Below are the records; copy each line in them that holds the word "ICIR".

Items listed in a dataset
↓↓↓
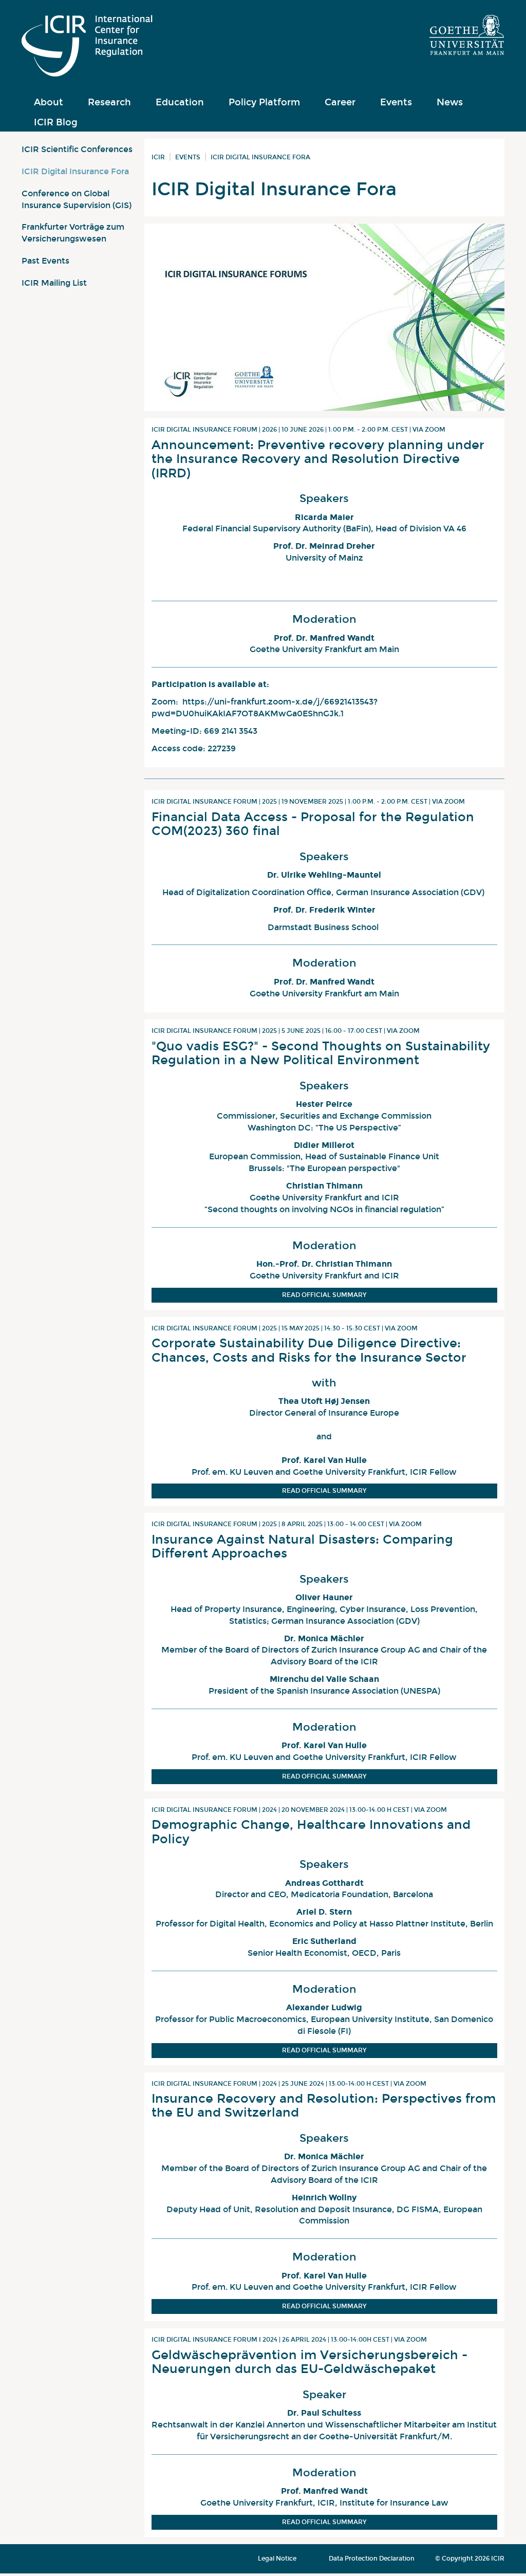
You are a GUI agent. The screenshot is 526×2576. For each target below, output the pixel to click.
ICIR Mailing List (54, 283)
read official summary (324, 1295)
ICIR (158, 157)
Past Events (45, 261)
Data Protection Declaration (372, 2558)
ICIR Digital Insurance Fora (75, 171)
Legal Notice (277, 2558)
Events (187, 157)
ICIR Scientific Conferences (77, 149)
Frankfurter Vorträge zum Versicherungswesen (73, 233)
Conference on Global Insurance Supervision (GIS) (77, 199)
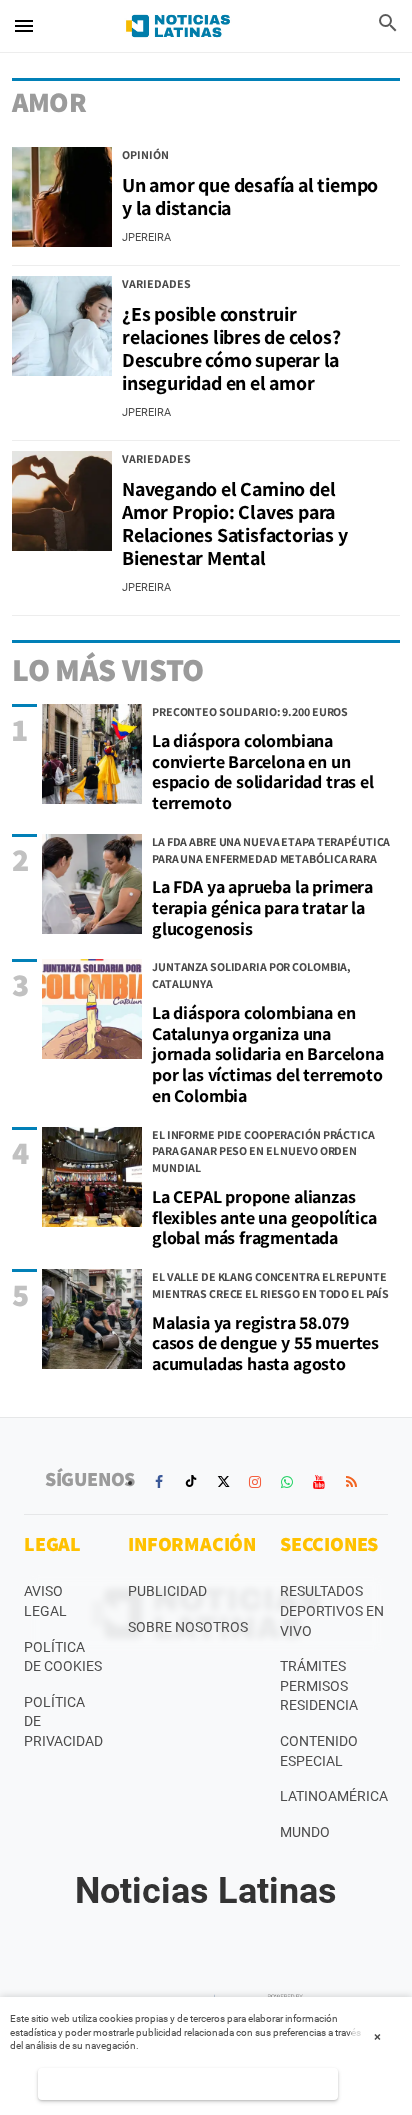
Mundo (305, 1832)
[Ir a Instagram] (255, 1482)
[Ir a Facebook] (159, 1482)
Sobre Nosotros (188, 1627)
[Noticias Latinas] (178, 26)
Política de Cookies (63, 1657)
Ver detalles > (187, 2083)
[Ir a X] (223, 1482)
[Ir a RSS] (351, 1482)
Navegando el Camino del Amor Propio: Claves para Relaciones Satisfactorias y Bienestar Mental (235, 523)
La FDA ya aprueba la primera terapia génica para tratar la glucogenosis (262, 907)
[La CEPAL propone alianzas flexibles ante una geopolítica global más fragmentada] (92, 1177)
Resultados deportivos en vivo (332, 1610)
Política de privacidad (63, 1721)
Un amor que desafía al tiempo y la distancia (250, 196)
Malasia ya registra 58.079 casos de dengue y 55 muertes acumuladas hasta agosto (265, 1343)
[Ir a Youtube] (319, 1482)
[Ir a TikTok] (191, 1482)
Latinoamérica (334, 1796)
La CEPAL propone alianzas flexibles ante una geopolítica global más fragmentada (264, 1217)
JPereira (146, 237)
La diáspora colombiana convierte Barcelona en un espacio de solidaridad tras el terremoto (263, 771)
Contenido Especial (319, 1751)
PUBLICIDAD (167, 1591)
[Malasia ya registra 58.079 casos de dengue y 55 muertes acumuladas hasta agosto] (92, 1319)
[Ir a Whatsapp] (287, 1482)
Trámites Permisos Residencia (319, 1685)
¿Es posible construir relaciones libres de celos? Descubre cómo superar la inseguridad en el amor (231, 348)
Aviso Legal (45, 1601)
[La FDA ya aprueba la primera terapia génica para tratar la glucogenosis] (92, 884)
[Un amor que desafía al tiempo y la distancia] (62, 197)
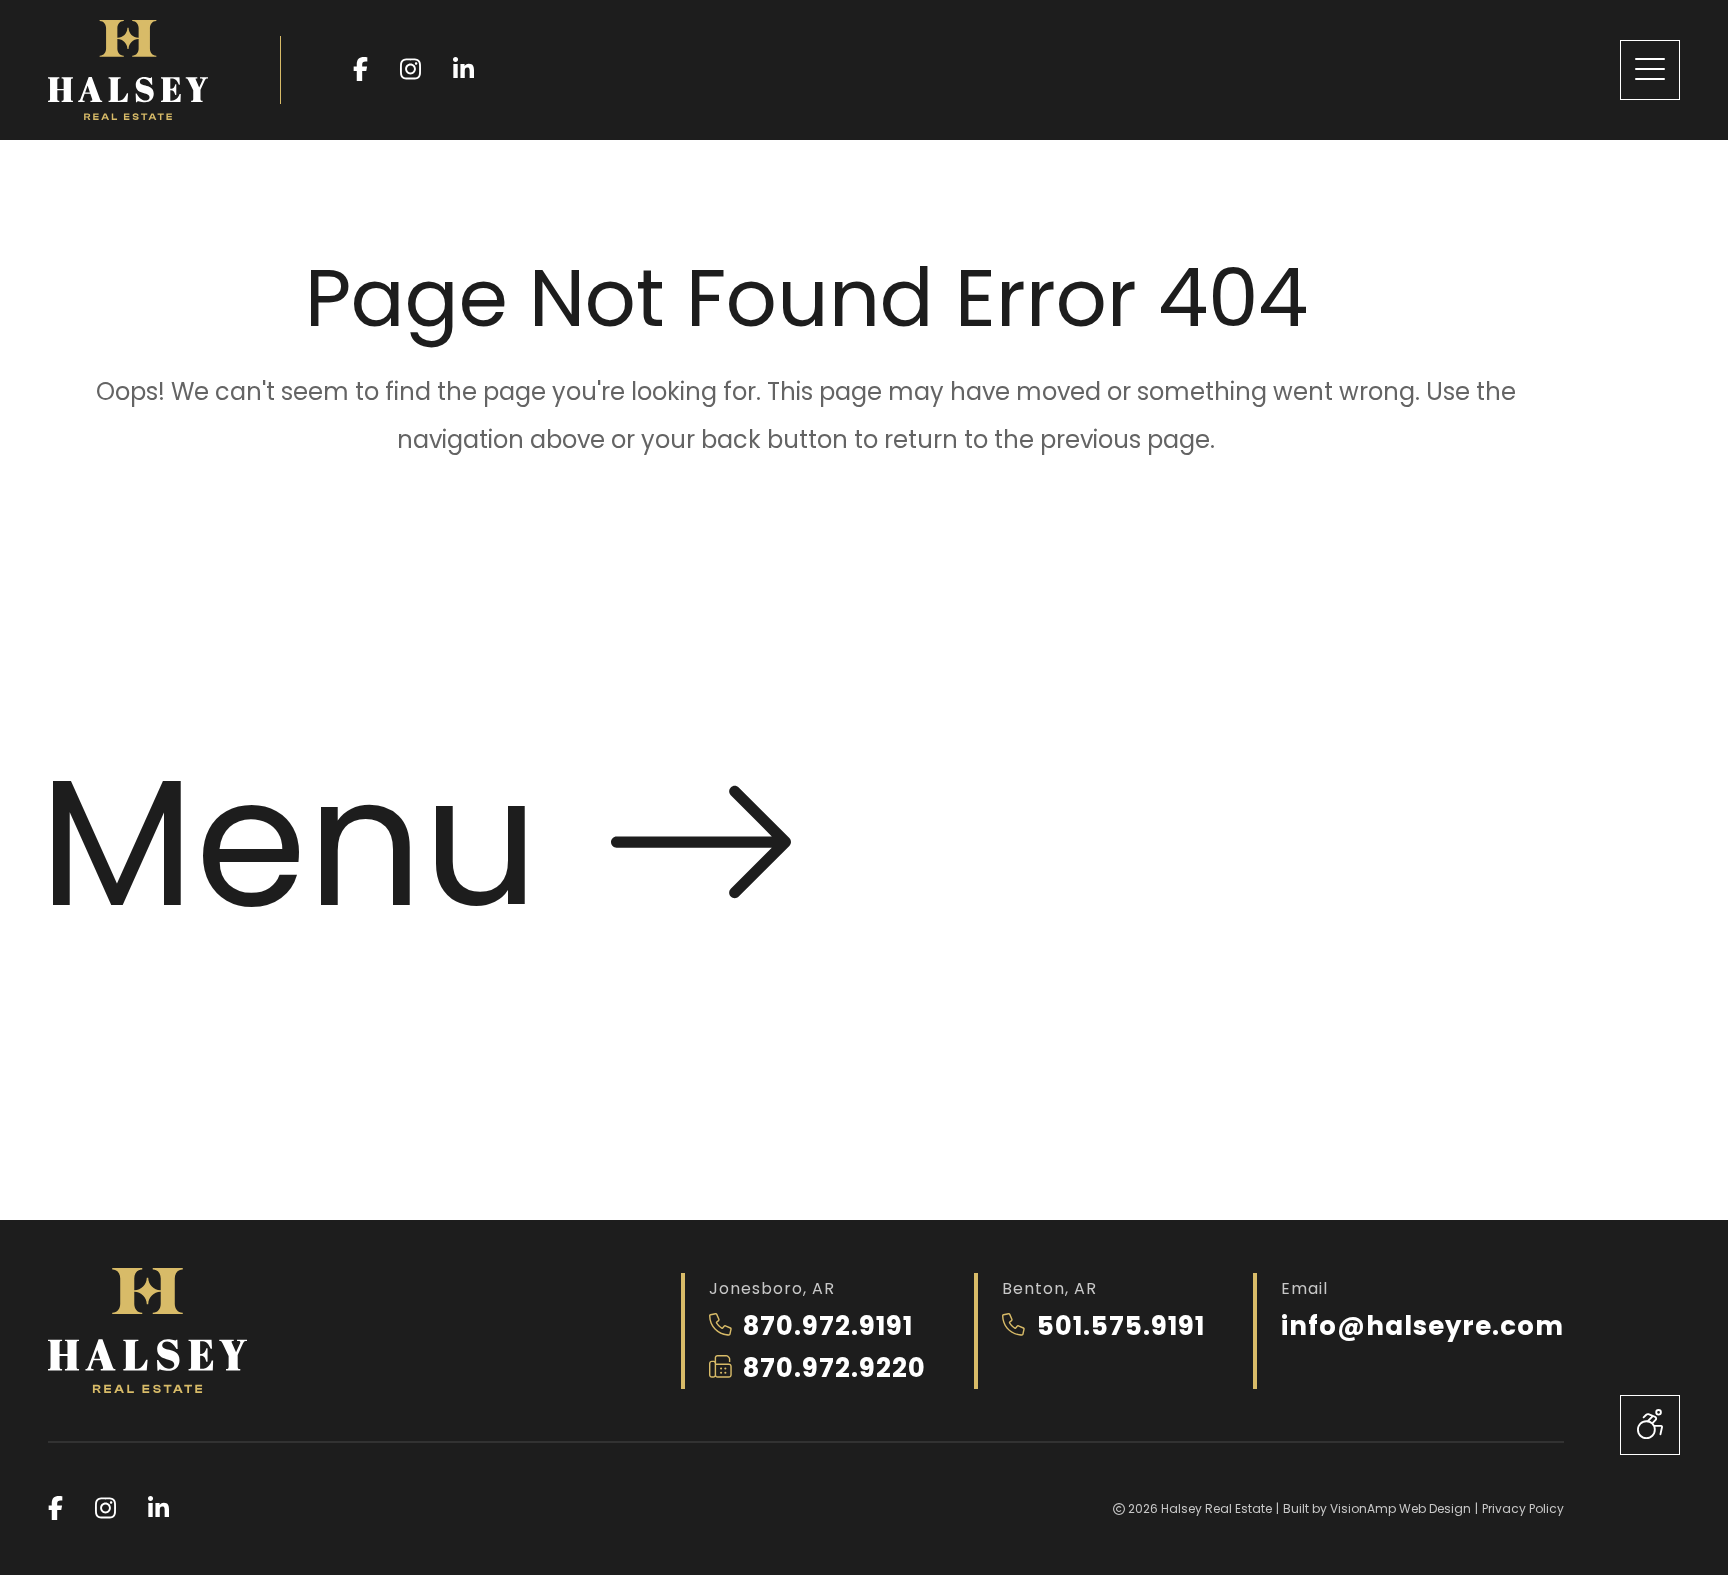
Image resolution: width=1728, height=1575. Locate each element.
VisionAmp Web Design (1400, 1508)
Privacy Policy (1523, 1508)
↑↑↑
▶ _Result for this task_
ICIR Mailing List (54, 283)
ICIR (158, 157)
ICIR Digital Insurance Fora (75, 171)
ICIR Scientific Conferences (77, 149)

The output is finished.